There is no draw here for tourists now. Instead this is the time to drag the pasture and fix fences, repair gates and clean up back roads. It is a time for work, not for fun and pretty and light and laughter and languid appreciation of abundant natural beauty though there is always that too no matter. It is quiet at first tired breath, then exhilarating in its wild rapture with roaring river and winds that blend into their own inseparable harmony.
It is not a time to blatantly behold, but rather discretely observe, for what you are witness to now is her nakedness. Soon she shall dress, slowly, in preparation for what will be.
Some days you’re fooled into believing it’s all over or just begun and then you wake to temperatures in the teens and dig into frozen ground and remember where you are in spite of longing for longer days, warmer rays and shorter shadows. Shade cast from the remaining white high hills obscures hopes of lush and green and leaves and blossoms for some time to come.
It’s quieter around here without the goose. I confess I snuck down to Ute Creek to check on him. Only once. There was a big flock newly arrived of geese, ducks and smaller birds enjoying a warm brown open pool in the otherwise still ice covered expanse. And about a hundred yards away on a stretch of frozen mud, was one solitary goose looking back towards the others. What do you think? Yeah, that’s what I thought too.
In the meanwhile, there’s this independent hen… Ever hear of such a thing? In all my years of raising chickens, I never had. But sure enough. We got one here now. One of our free range hens decided she is not in need of flock nor rooster (though he’s quite in need of her and tries often to herd her home). Instead she prefers our porch, picnic table, the wood pile outside our front door. Go figure what’s worth scratching for in there. She’s outside our cabin at any given time of day. Though I’ve never been liberal in giving credit to a chicken’s sensitivities and insight, it’s as if she knows she’s in a bird friendly zone (it is indeed with my very active bird feeder) and a family in need of a feathered friend.

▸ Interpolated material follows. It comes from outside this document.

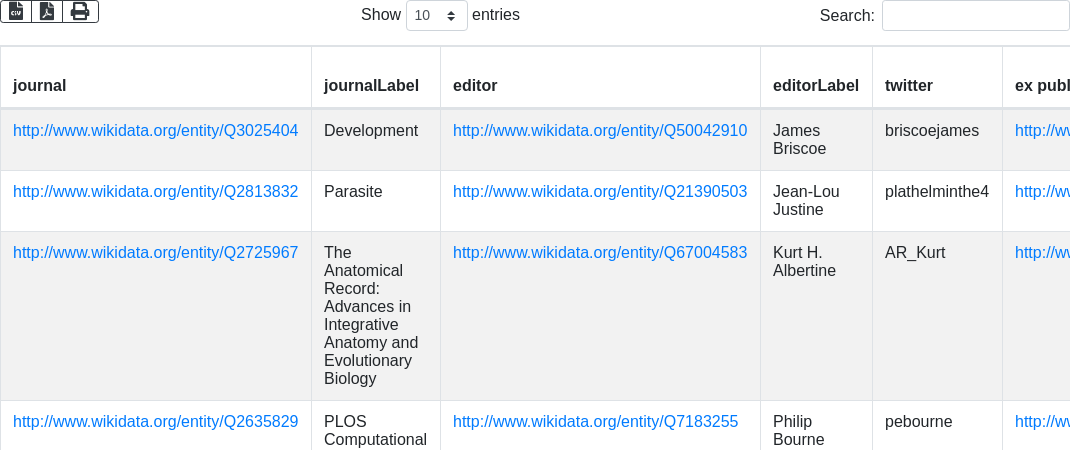This screenshot has width=1070, height=450.
Task: Open journal link Q2725967
Action: 155,253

Yesterday we pass by the lake of open water miles down river below our ranch. Bob drives slowly as I have my head out the window and that wind is cold. I’m looking. Carefully.
No, that’s not him, I say and he drives on.
How do you know, he asks me. I just know.
Stop. Here. No, not that one… but that one there could be… slow down… pull over!
Rikki, I call.
The one with the big head and the low honk flies off to an island a short ways away and fights with another one before landing. Rikki never behaved like that, I note to self, and then I realize this: He is a she!
And there she is, with another female. Swimming this way from the far bank.
Listen, I tell Bob. I can hear her before I see her. I know her voice. My Rikki!
She is calling to me. We holler, back and forth across the cold grey water…
She remains in the water, closer but never too close, talking together all the time, back and forth, as the dog runs along the bank and I wonder which of us Rikki misses more, but I sense that she won’t come clear to us, and she shouldn’t, and she doesn’t. And although I’d love to sit next to her and stare into her warm brown eyes and just chatter as the two of us have done so many times before, her distance feels right. I am happy for her. She has found her place. And it is beautiful.
I am humbled to realize how wild the wilds shall always be, and how domesticated I remain.
I stand to leave in the brown grass along the bank and kick someone’s spent shotgun shells littered along the spring soil.